- _What you need to do_:
Beginning with the line that includes "The image size is (646, 363)." and ending with the last line of the entries below, set down each line exactly; include no pictures.

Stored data

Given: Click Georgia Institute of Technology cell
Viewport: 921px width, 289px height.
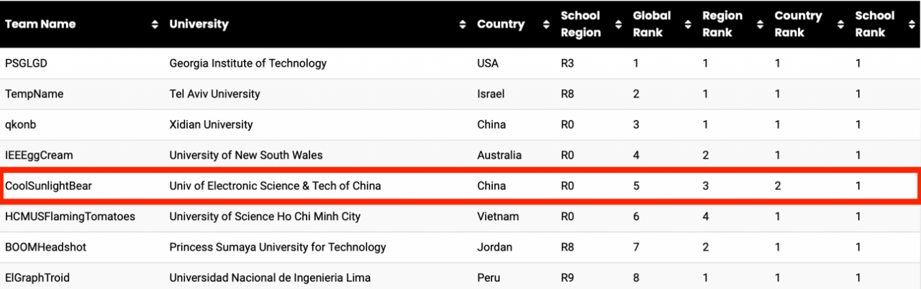Looking at the screenshot, I should click(x=248, y=63).
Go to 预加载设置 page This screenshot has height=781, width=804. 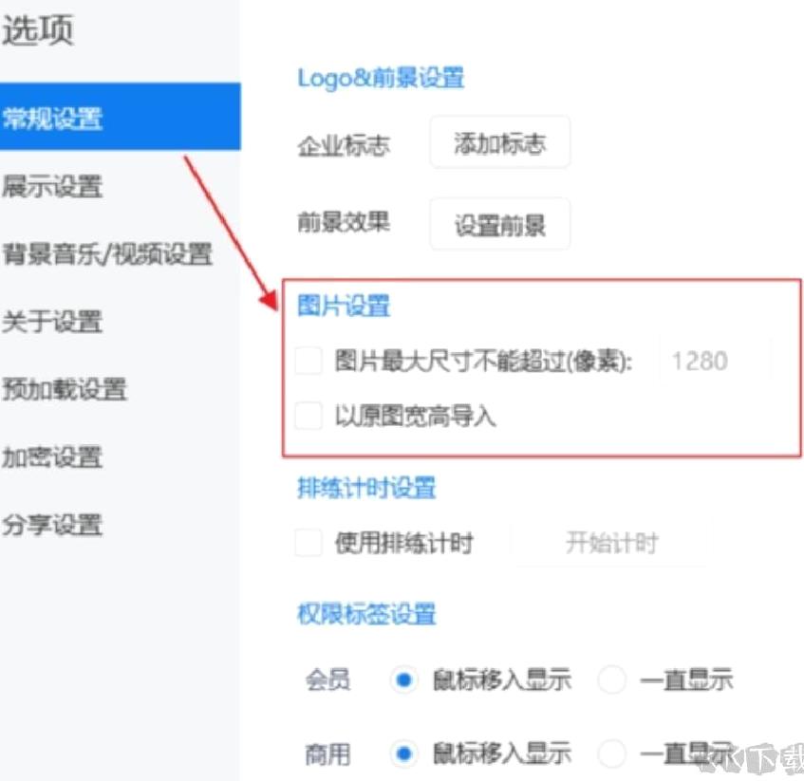[x=120, y=389]
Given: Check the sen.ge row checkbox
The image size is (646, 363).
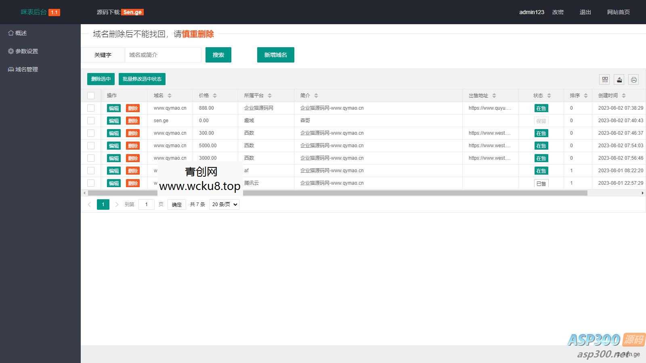Looking at the screenshot, I should (x=91, y=121).
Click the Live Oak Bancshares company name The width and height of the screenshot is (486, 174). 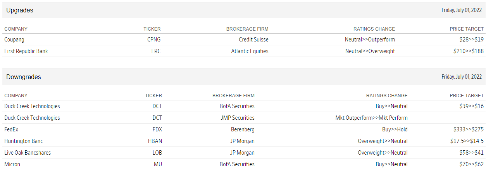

- _Written response_:
The image size is (646, 363).
Looking at the screenshot, I should (x=91, y=121).
Click the Live Oak Bancshares company name The width and height of the screenshot is (486, 174). 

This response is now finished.